▶ Exercise objective: The expected response is the full set of records, unchanged.

++++ Provided data

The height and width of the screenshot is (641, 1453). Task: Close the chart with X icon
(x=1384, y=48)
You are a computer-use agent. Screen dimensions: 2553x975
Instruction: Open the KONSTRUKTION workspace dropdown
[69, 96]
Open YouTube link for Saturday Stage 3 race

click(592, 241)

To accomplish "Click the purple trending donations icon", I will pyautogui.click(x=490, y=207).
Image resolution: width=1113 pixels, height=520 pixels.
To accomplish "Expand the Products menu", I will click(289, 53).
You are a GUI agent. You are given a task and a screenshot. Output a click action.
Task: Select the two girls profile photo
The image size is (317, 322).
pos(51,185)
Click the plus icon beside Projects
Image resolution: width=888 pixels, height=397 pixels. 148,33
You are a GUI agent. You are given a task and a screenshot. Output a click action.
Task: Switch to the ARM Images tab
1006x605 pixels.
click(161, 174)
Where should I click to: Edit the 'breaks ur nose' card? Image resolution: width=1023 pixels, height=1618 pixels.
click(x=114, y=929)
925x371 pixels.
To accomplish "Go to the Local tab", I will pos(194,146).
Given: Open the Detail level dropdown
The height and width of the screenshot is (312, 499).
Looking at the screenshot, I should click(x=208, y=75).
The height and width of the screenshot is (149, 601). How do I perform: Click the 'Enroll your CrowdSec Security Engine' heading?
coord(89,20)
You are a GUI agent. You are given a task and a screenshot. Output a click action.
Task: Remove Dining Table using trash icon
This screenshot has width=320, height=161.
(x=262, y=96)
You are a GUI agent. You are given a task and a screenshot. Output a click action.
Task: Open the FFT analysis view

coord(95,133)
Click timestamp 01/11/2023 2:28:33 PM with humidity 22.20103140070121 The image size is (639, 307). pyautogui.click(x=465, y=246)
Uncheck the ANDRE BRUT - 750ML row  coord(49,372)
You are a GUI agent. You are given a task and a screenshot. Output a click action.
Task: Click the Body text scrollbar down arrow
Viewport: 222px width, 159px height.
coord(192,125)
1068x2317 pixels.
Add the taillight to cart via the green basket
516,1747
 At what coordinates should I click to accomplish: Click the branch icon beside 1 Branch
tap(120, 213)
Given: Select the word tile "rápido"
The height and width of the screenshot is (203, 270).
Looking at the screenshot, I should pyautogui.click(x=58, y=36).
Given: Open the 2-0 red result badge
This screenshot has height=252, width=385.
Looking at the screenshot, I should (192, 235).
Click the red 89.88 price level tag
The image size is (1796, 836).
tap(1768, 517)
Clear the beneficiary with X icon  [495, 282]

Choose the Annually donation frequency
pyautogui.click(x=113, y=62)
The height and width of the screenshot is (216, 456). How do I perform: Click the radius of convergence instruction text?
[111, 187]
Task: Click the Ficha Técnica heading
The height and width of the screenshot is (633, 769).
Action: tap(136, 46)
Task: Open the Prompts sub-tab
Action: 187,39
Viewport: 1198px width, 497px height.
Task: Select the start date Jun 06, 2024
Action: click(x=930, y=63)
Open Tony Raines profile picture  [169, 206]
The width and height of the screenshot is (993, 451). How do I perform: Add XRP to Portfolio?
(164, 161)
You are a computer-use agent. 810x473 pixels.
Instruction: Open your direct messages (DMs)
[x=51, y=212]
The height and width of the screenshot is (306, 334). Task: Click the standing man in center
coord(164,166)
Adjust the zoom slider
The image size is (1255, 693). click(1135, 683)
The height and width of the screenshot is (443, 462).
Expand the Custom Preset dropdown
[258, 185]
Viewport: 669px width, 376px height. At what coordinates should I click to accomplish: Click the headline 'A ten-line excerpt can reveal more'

++++++++

▶ Exercise answer:
The height and width of the screenshot is (641, 1453). Task: Close the chart with X icon
(x=1384, y=48)
You are a computer-use agent. Screen dimensions: 2553x975
Instruction: Open the KONSTRUKTION workspace dropdown
[69, 96]
Open YouTube link for Saturday Stage 3 race

click(592, 241)

To accomplish "Click the purple trending donations icon", I will pyautogui.click(x=490, y=207).
Image resolution: width=1113 pixels, height=520 pixels.
To accomplish "Expand the Products menu", I will click(289, 53).
You are a GUI agent. You are given a task and a screenshot. Output a click action.
Task: Select the two girls profile photo
The image size is (317, 322).
pos(51,185)
Click the plus icon beside Projects
Image resolution: width=888 pixels, height=397 pixels. 148,33
You are a GUI agent. You are given a task and a screenshot. Output a click action.
Task: Switch to the ARM Images tab
1006x605 pixels.
click(161, 174)
Where should I click to: Edit the 'breaks ur nose' card? Image resolution: width=1023 pixels, height=1618 pixels.
click(x=114, y=929)
925x371 pixels.
To accomplish "Go to the Local tab", I will pos(194,146).
Given: Open the Detail level dropdown
The height and width of the screenshot is (312, 499).
Looking at the screenshot, I should click(x=208, y=75).
The height and width of the screenshot is (149, 601). How do I perform: Click the 'Enroll your CrowdSec Security Engine' heading?
coord(89,20)
You are a GUI agent. You are given a task and a screenshot. Output a click action.
Task: Remove Dining Table using trash icon
This screenshot has width=320, height=161.
(x=262, y=96)
You are a GUI agent. You are given a task and a screenshot. Output a click action.
Task: Open the FFT analysis view

coord(95,133)
Click timestamp 01/11/2023 2:28:33 PM with humidity 22.20103140070121 The image size is (639, 307). pyautogui.click(x=465, y=246)
Uncheck the ANDRE BRUT - 750ML row  coord(49,372)
You are a GUI agent. You are given a task and a screenshot. Output a click action.
Task: Click the Body text scrollbar down arrow
Viewport: 222px width, 159px height.
coord(192,125)
1068x2317 pixels.
Add the taillight to cart via the green basket
516,1747
 At what coordinates should I click to accomplish: Click the branch icon beside 1 Branch
tap(120, 213)
Given: Select the word tile "rápido"
The height and width of the screenshot is (203, 270).
Looking at the screenshot, I should pyautogui.click(x=58, y=36).
Given: Open the 2-0 red result badge
This screenshot has height=252, width=385.
Looking at the screenshot, I should (192, 235).
Click the red 89.88 price level tag
The image size is (1796, 836).
tap(1768, 517)
Clear the beneficiary with X icon  [495, 282]

Choose the Annually donation frequency
pyautogui.click(x=113, y=62)
The height and width of the screenshot is (216, 456). How do I perform: Click the radius of convergence instruction text?
[111, 187]
Task: Click the Ficha Técnica heading
The height and width of the screenshot is (633, 769).
Action: tap(136, 46)
Task: Open the Prompts sub-tab
Action: 187,39
Viewport: 1198px width, 497px height.
Task: Select the start date Jun 06, 2024
Action: click(x=930, y=63)
Open Tony Raines profile picture  [169, 206]
The width and height of the screenshot is (993, 451). How do I perform: Add XRP to Portfolio?
(164, 161)
You are a computer-use agent. 810x473 pixels.
Instruction: Open your direct messages (DMs)
[x=51, y=212]
The height and width of the screenshot is (306, 334). Task: Click the standing man in center
coord(164,166)
Adjust the zoom slider
The image size is (1255, 693). click(1135, 683)
The height and width of the screenshot is (443, 462).
Expand the Custom Preset dropdown
[258, 185]
Viewport: 669px width, 376px height. At what coordinates should I click to accomplish: Click the headline 'A ten-line excerpt can reveal more'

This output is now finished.